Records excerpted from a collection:
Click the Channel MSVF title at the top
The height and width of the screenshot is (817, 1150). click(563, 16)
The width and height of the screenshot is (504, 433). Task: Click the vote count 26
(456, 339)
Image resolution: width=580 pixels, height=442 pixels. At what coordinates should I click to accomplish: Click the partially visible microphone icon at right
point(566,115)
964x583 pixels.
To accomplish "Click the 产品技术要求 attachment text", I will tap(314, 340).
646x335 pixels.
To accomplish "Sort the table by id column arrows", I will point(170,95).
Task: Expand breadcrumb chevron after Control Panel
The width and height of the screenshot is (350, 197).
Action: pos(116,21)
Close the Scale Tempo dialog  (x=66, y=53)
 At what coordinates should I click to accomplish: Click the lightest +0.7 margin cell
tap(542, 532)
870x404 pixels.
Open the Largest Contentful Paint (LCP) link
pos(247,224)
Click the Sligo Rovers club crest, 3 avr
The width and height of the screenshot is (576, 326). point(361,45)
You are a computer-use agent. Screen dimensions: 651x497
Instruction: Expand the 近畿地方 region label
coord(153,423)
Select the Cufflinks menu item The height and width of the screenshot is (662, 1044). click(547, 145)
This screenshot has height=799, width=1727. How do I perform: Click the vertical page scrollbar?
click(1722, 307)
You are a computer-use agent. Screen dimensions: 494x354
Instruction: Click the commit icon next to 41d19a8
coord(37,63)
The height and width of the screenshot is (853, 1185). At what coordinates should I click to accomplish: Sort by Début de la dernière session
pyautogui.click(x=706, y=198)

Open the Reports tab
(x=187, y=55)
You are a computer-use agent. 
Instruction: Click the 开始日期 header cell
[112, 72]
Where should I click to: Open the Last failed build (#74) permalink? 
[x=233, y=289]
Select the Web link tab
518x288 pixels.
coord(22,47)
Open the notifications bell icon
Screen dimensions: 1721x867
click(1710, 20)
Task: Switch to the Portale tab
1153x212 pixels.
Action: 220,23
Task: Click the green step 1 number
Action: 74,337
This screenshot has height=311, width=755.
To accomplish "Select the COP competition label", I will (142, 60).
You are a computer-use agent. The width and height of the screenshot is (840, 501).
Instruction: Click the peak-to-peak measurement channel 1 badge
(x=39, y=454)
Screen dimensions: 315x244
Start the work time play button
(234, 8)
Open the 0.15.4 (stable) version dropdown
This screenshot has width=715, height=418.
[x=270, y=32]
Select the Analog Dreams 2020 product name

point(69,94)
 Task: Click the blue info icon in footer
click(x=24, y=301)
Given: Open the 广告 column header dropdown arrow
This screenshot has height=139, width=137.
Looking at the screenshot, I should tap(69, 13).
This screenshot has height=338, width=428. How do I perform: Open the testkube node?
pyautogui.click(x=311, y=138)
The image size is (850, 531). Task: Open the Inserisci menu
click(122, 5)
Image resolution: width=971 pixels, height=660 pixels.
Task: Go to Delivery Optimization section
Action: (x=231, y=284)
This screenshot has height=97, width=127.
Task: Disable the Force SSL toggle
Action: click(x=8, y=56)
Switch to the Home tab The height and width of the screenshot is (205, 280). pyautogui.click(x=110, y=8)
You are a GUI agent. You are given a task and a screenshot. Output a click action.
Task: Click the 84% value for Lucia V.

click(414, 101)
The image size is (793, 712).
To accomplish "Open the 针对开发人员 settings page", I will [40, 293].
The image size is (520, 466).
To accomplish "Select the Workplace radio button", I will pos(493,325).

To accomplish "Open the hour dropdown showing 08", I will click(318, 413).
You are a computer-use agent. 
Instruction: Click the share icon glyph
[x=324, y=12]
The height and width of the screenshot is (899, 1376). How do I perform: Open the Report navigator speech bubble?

**WHAT NEEDS TO BE DONE**:
Above are records; repeat only the lines starting at the line with "This screenshot has width=715, height=418." and ending at the line with "The image size is (520, 466).", exactly as they appear, both included.

**ANSWER TO THIS EXERCISE**:
This screenshot has width=715, height=418.
[x=270, y=32]
Select the Analog Dreams 2020 product name

point(69,94)
 Task: Click the blue info icon in footer
click(x=24, y=301)
Given: Open the 广告 column header dropdown arrow
This screenshot has height=139, width=137.
Looking at the screenshot, I should tap(69, 13).
This screenshot has height=338, width=428. How do I perform: Open the testkube node?
pyautogui.click(x=311, y=138)
The image size is (850, 531). Task: Open the Inserisci menu
click(122, 5)
Image resolution: width=971 pixels, height=660 pixels.
Task: Go to Delivery Optimization section
Action: (x=231, y=284)
This screenshot has height=97, width=127.
Task: Disable the Force SSL toggle
Action: click(x=8, y=56)
Switch to the Home tab The height and width of the screenshot is (205, 280). pyautogui.click(x=110, y=8)
You are a GUI agent. You are given a task and a screenshot. Output a click action.
Task: Click the 84% value for Lucia V.

click(414, 101)
The image size is (793, 712).
To accomplish "Open the 针对开发人员 settings page", I will [40, 293].
The image size is (520, 466).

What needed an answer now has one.